HORAS PARADAS
Edson Campolina

Na véspera do feriado, intimamente Ernesto já reclamava da pausa obrigatória em sua rotina de trabalho. Não disporia de tempo suficiente para uma fuga numa viagem. Sabia também que o ócio e a solidão em seu apartamento numa quarta-feira fria e chuvosa seria de ansiedades. Como de fato seria.

Impaciente, não conseguiu concentrar-se na leitura do jornal; que dizer de livros e da programação matutina da TV. Debruçou-se na janela de seu apartamento e sua visão se perdeu na neblina que cobria a cidade na planície, rompida apenas pelas luzes amarelas das lâmpadas nas portas de algumas casinhas no alto do morro. À sua frente, as árvores com seus galhos negros e lodosos, desfolhados pelos ventos do final de inverno, descaracterizavam a mata densa e vistosa que admirava. Naquela aurora a mata mais parecia um cenário de histórias fantásticas de noites e madrugadas. Até os pássaros que lhe faziam vizinhança foram ocultos pelo silêncio. A solidão evoluiu-se para o abandono.

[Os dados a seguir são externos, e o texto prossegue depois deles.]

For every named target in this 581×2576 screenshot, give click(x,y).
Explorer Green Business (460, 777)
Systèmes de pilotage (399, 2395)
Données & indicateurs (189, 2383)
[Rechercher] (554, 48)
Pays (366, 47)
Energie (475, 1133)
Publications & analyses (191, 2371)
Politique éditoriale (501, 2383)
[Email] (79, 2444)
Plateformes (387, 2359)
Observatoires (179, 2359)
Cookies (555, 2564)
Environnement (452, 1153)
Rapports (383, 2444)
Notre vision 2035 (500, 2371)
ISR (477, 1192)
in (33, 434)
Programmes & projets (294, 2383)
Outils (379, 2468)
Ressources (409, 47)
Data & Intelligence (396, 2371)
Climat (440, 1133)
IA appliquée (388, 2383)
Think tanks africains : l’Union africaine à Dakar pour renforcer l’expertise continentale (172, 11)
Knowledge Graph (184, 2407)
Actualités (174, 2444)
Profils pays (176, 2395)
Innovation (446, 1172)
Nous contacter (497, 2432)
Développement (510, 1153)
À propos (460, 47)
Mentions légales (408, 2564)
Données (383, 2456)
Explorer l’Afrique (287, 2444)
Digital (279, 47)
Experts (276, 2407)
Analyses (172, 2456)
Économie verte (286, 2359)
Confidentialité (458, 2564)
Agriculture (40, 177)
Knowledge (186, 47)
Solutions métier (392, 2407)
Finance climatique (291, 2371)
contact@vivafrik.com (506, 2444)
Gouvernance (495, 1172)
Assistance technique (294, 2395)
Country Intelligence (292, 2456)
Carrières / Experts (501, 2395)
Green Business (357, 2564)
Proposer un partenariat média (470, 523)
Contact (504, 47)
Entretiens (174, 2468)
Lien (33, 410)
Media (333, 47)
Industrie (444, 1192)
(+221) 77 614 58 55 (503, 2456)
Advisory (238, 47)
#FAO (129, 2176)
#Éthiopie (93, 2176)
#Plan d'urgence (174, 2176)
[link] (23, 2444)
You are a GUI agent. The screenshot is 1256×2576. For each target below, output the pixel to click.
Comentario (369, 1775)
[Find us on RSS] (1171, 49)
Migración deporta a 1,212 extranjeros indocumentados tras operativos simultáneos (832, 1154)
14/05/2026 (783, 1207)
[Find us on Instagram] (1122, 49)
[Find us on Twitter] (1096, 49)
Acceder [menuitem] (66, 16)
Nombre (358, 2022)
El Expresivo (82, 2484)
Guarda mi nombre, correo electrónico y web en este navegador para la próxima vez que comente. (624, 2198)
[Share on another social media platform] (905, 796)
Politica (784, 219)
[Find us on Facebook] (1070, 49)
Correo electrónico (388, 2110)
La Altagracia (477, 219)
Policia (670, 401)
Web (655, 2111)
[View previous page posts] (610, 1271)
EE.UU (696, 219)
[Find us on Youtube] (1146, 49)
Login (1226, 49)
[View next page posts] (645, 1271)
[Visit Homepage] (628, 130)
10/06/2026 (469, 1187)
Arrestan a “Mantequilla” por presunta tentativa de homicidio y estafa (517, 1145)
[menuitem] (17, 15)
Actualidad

Sem controle sobre os pensamentos, lembranças de cidades conhecidas e seus habitantes, de amigos distantes e amores antigos, de familiares, de suas partidas, quietaram sua ansiedade com gotas de melancolia. Numa curta análise questionou o sentido que dera à vida, argüindo os tantos encontros que resultaram no auto-abandono que sentia.

Pudera ele, concluiu, parar as horas, apoderar-se do tempo e refazer seus caminhos. Visitaria as cidades percorridas e abraçaria os amigos lá deixados, agradeceria aos amores antigos os momentos de confiança e dedicação. Talvez adiasse algumas partidas ou evitaria alguns destinos. Pudera ele atualizar-se das vidas dos convivas de outrora, voltando àquela manhã fria com alguma resposta à sua esperança cega. Pudera ele retornar consciente de sua presença também na lembrança daqueles convivas. Contentaria-se com a vizinhança dos pássaros então. Talvez resolvesse também o convívio consigo mesmo.

Difícil libertar-se da paixão pelo passado. Colhia o fruto de seu egocentrismo. Um afago eterno pelos seus feitos esquecendo até mesmo de fazer o presente e duvidando do futuro. A nostalgia que vira melancolia e traz o medo do porvir e o desejo de repetir o melhor de seus dias. Uma mania de passado.

Desiludido, Ernesto rendeu-se e deu voz ao coro dos convivas de suas histórias que o aguardavam pacientes nas páginas de suas tramas. Sentou-se ao computador, cumprimentou-os a todos e cuidou de suas vidas.

Ernesto vivia na prisão de um relógio torcendo para que seus ponteiros parassem, distraindo-se de sua falta de destino. O frio daquele dia escuro e chuvoso enrijecia seus dedos e ele o suportava como um autoflagelo por ter deixado as horas vividas simplesmente passarem, malgastando-as. Compreendeu que o ócio pode ser útil para a intimidade que o amedrontava. Melhor mesmo que as horas não parem, girando os ponteiros e os pólos de nossas vidas, trazendo novas cidades e novos convivas, mesmo que sejam os impressos nas páginas brancas da tela de seu computador.